Per avere un’idea su come sia svalutato, bisogna andare indietro negli anni Novanta quando il peso venne ‘inventato’. All’epoca, con 100 pesos – che erano l’equivalente di 100 dollari – si potevano comprare 30 chili di roast beef, 200 litri di latte e 100 bottiglie di birra. Oggi, con gli stessi 100 pesos si acquistano solo 120 grammi di roast beef, un litro di latte e una lattina di birra.

Per gli uffici cambio, ha dell’incredibile: 118 pesos sono praticamente 1 dollaro, 1.000 pesos che erano il taglio più grande valevano cinque anni fa 55 dollari mentre ora 4,8 dollari (al mercato nero) e 8,4 dollari al cambio ufficiale.

A questo punto, secondo un rapporto di Goldman Sachs, che risale a dicembre scorso, non c’è altro rimedio che far andare il peso in pensione in quanto il divario del tasso di cambio di circa il 100% preannuncia “una considerevole svalutazione” che porterà il tasso di cambio ufficiale ad almeno 160 pesos per 1 dollaro entro la fine del 2022, che tuttavia porterà pochissimo sollievo se altre misure non saranno prese allo stesso tempo.

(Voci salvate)

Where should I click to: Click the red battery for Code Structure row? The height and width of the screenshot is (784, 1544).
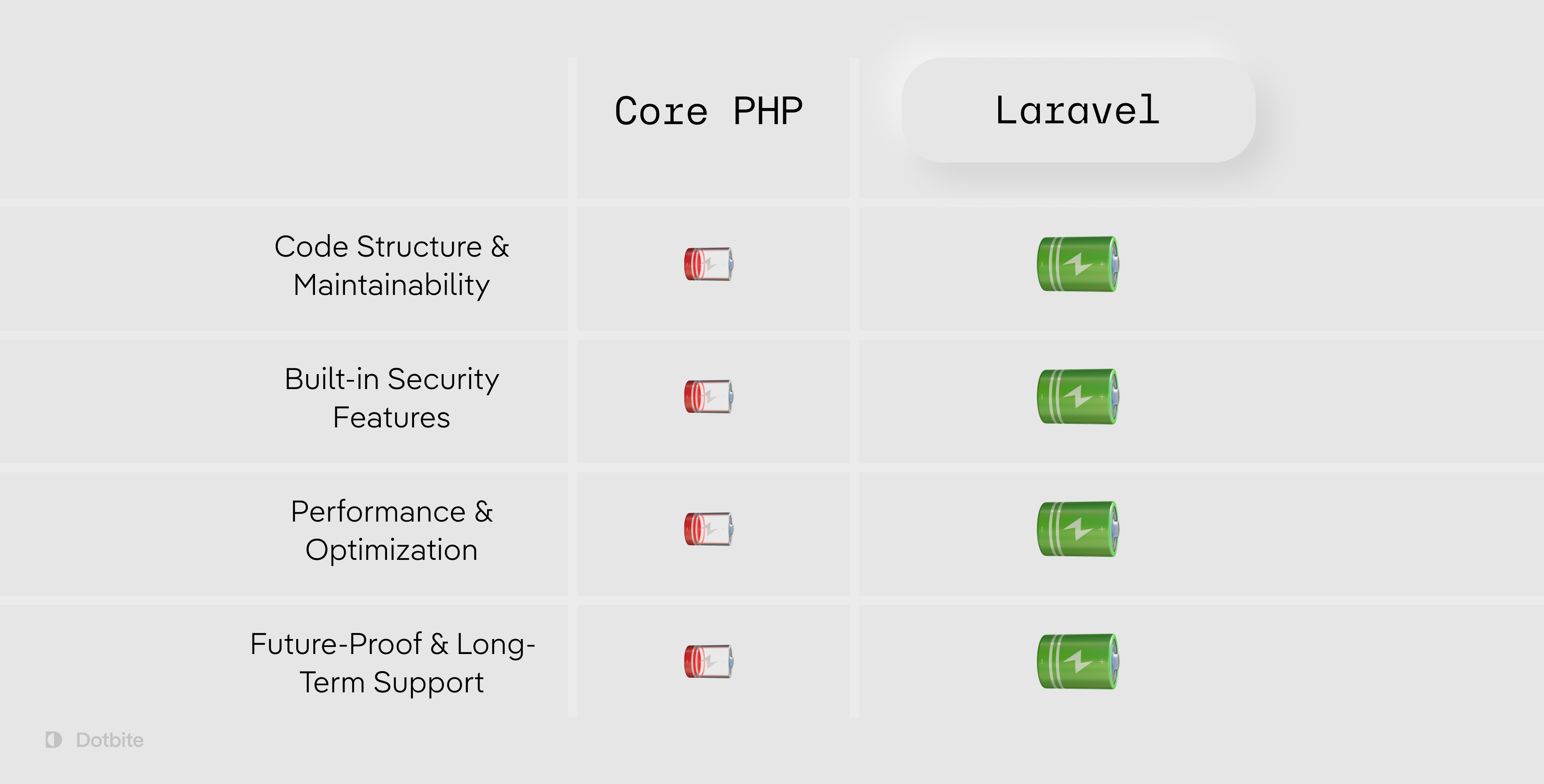click(x=709, y=264)
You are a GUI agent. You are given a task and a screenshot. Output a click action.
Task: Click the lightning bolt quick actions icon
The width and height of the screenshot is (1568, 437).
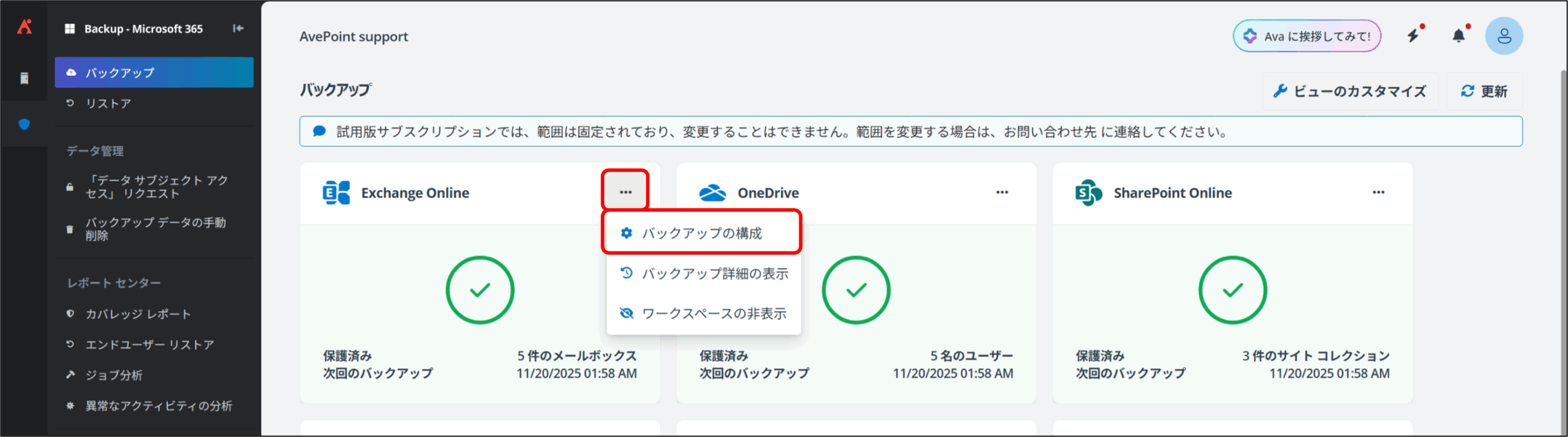point(1413,36)
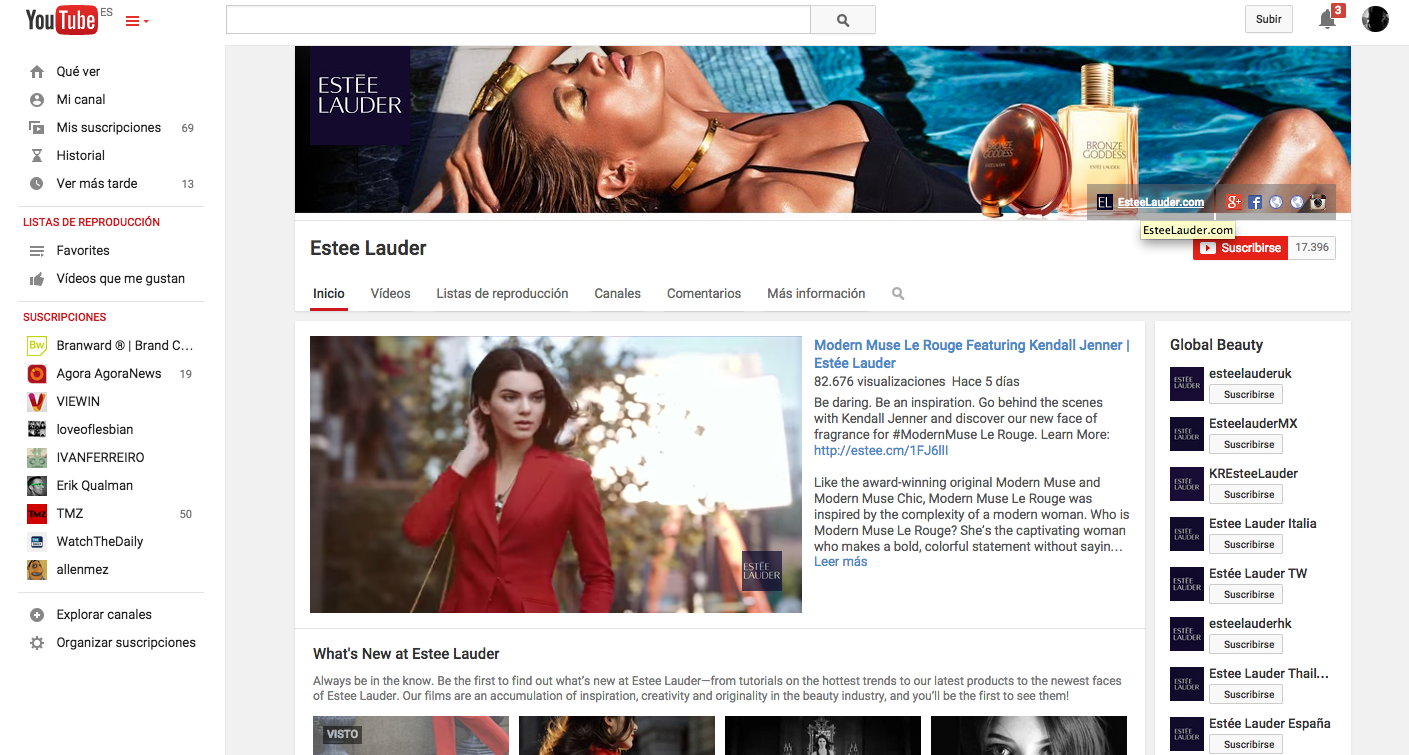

DA SVOLGERE
a – Copia dal testo sul peso il passo che inizia con "Per gli uffici" e termina con "al cambio ufficiale.".
b – Nel testo sul peso, perché il rapporto di Goldman Sachs ritiene che non ci sia altro rimedio che mandare il peso in pensione? Rispondi in una-tre frasi.
I record non hanno alcun ruolo in questo lavoro.

RISPOSTE PER COMPITO
a –
Per gli uffici cambio, ha dell’incredibile: 118 pesos sono praticamente 1 dollaro, 1.000 pesos che erano il taglio più grande valevano cinque anni fa 55 dollari mentre ora 4,8 dollari (al mercato nero) e 8,4 dollari al cambio ufficiale.

b – Perché il divario del tasso di cambio, di circa il 100%, preannuncia "una considerevole svalutazione". Questa porterà il tasso di cambio ufficiale ad almeno 160 pesos per 1 dollaro entro la fine del 2022.